For the past three years, the Pierces have split the farm duties 50-50, with one driving the beet digger while the other drives the truck where they’re deposited alongside. Even though Pierce works the same amount as her husband, sometimes more, it’s not always counted that way.
“Technically I don’t own the farm. I mean I just work on it. Most of the things we sell are always in his name,” she said. “Women are there, they’re just behind the scenes.”
Many U.S. farms are joint operations run by married couples, where both spouses split the work, according to a 2013 USDA report. About three-fifths of all female farmers are listed as the second operator on farms operated by men, the report found. Joint operations by a couple are likely to report the husband as the principal operator. The Census of Agriculture didn’t start asking about multiple operators, and their sex, on a single farm until 2002, leaving the picture of what an average farm looks like incomplete. The team that runs the farm is increasingly diverse.
“Women have always worked in agriculture, historically. I think a key issue is whether or not it’s counted,” said Julie Zimmerman, a rural sociologist at the University of Kentucky. She studies how women’s roles on the farm have changed over time.
Every five years farmers receive forms from the USDA’s Census of Agriculture, which gathers demographic data about farmers. Zimmerman said how that census is conducted matters. The picture of what an average farm looks like changes depending on how the questions are asked.
“If you see working on your farm as being part of your role, as the spouse or the wife as helping out, then you might not even recognize it as being ‘work on the farm,’ even if you’re doing it all the time,” Zimmerman said.
Even with more female farmers joining the ranks, that doesn’t mean women who operate farms are enjoying as much success as their male counterparts. As of 2012, 91 percent of farms run by women had less than $50,000 in annual sales. Most female-run farms fill niche markets with the highest percentages of women running equine facilities, specialty crop farms and poultry operations. Women are less likely to show up on cattle feedlots, grain farms and dairies.
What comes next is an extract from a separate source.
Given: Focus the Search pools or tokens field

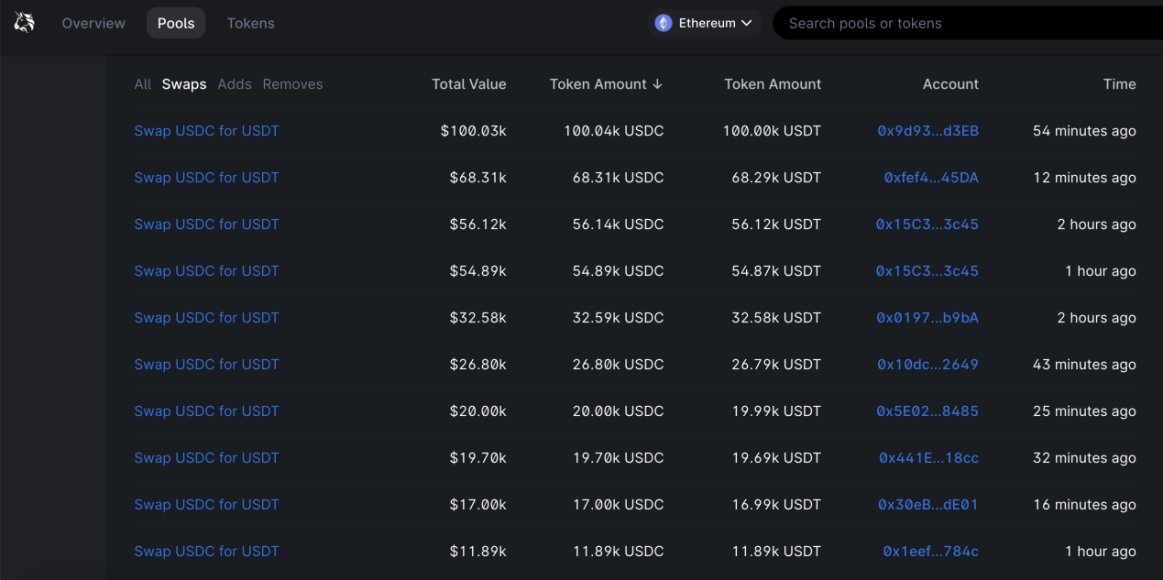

A higher representation in agriculture means women are taking on leadership roles and slowly breaking onto national boards of agriculture groups traditionally viewed as “old boys’ clubs,” according to Mary Kraft, co-owner of Badger Creek Dairy outside Fort Morgan, Colo.
Kraft is an outlier among census data. Women are the principal operator on only 5 percent of U.S. dairies. Kraft and her husband split the duties on the farm 50-50. They milk more than 5,000 cows every day. About 30 calves are born every day in Badger Creek’s maternity ward. Each cow sports a Bluetooth collar that collects information about the milk’s weight and protein content each time the animal enters the parlor.
As farms have become more high-tech, the skills needed to be a successful farmer have changed, Kraft said. Now, farmers need to know how to work a spreadsheet as well as a combine. That change has helped many women who want to enter the industry.
“In the past you had to be this big, burly guy with forearms the size of a post in order to turn a tractor because they didn’t have power steering,” Kraft said.
Despite all the change, there’s still a long way to go, Kraft said. When she sits on national boards, she’s often the only woman in the room. Kraft oversees her high-tech dairy from an office on site. Her MBA hangs on the wall by her desk. She calls herself a farmer, but she’s also a CFO, a manager of 75 employees and a director of marketing and public relations.
“It used to be you didn’t inherit if you were a girl from a farm family. And I think anymore people are going, ‘I want somebody who’s going to carry on the farm. So if it’s the young lady... awesome,’” Kraft said.
That attitude is a symptom of changing attitudes and expectations about women, and the type of work they do, both on the farm and off.